ISRAEL Y PALESTINA

    No hace falta escudriñar el pasado ni remover honduras para entender que ambas naciones, Israel y Palestina, con sus comidas, sus bailes y sus credos, tienen el derecho y el deber de la existencia. Tampoco hay que ser un genio para advertir que, si no ha sido así, no es por culpa de los pueblos ni de sus dioses, sino de los agitadores de pasiones que de cuando en cuando se consagran como sus líderes. No es necesario ir a la fuente original para constatar que, efectivamente, el más alto propósito de varios actores del conflicto es la destrucción de Israel y el asesinato de todos los judíos.

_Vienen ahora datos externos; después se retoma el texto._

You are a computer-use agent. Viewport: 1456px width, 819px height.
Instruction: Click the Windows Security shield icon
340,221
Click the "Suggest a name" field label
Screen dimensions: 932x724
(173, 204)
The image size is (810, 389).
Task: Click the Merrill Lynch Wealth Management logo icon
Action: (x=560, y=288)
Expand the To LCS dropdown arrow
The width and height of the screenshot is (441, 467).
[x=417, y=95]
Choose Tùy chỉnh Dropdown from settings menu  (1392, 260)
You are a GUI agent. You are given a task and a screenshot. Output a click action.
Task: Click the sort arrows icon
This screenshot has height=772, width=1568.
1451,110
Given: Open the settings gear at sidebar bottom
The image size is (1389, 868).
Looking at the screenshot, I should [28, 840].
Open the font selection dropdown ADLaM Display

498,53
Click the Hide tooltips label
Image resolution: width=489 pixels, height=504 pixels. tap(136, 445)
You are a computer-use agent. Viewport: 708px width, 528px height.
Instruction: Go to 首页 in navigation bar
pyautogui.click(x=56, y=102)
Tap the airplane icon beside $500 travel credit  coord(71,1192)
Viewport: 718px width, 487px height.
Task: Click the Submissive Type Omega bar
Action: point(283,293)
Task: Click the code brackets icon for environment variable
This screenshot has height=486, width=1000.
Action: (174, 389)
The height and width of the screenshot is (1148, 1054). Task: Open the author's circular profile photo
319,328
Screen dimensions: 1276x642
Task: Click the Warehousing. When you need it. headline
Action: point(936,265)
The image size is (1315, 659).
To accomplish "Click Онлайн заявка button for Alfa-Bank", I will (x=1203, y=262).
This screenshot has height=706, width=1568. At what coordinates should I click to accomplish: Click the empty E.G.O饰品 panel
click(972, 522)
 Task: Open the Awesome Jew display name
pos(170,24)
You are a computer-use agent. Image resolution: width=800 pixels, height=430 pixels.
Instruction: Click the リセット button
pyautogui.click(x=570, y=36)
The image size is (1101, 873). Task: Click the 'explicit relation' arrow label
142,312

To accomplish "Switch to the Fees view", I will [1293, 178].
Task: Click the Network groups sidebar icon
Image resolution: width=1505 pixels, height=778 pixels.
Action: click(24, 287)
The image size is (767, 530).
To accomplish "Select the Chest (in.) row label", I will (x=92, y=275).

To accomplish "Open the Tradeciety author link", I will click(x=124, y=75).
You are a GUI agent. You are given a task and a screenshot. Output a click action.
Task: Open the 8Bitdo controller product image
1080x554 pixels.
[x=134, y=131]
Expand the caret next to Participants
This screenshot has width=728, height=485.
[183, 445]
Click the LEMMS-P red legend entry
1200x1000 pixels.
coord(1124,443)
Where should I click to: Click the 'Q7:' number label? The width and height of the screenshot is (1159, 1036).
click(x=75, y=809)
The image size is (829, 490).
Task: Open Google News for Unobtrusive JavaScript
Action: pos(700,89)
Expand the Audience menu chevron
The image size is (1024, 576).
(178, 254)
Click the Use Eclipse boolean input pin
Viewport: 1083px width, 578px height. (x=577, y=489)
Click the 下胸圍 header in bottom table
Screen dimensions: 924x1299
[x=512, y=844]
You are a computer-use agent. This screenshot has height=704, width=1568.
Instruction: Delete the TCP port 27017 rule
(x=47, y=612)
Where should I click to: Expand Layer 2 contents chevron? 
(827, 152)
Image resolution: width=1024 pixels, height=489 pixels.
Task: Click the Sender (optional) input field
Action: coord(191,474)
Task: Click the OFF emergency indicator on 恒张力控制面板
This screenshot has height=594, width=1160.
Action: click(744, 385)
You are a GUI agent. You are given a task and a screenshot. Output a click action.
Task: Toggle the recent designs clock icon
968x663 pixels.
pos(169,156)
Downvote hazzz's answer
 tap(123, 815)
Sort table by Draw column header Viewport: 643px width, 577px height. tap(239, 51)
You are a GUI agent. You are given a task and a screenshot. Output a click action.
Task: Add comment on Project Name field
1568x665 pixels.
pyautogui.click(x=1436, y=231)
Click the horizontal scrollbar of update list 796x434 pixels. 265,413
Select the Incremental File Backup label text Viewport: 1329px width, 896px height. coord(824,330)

Ellos mismos lo dicen, y, por si hubiera dudas, son capaces de atacar por sorpresa a cientos de adolescentes que cantaban por la paz y cazarlos como a ratas, de quemar casas con las familias adentro, y de prometer una degollina cuyos detalles atroces serían grabados y expuestos en primicia frente a los ojos del mundo. Estos hechos demuestran que, más allá de toda contienda, ahora hablamos de la apuesta directa por una de las expresiones más desaforadas de la infamia, como lo es el genocidio, la muerte del otro como razón de vida. No hay que ostentar ninguna erudición para caer en la cuenta de que los ataques perpetrados por esos grupos (y el discurso que los acompaña) constituyen una bestialidad más digna del Tren de Aragua o el Cartel de Medellín, que de ningún denodado heroísmo nacional. Está muy claro. Se puede (y se debe) expresar de viva voz que no hay razón civil ni religiosa que justifique semejante ignominia. Quien no acepte estas evidencias es, por una razón u otra, parte del coro de quienes acreditan el infierno. Así que, hasta sin ser creyente, lo más racional y lo más lúcido es pedirle a Dios (en cualquiera de sus nombres) que prosiga el canto de los muchachos que se vistieron de música en aras del amor, para que el himno de alegría que les fue silenciado aturda hasta el vértigo a los mentores de la muerte.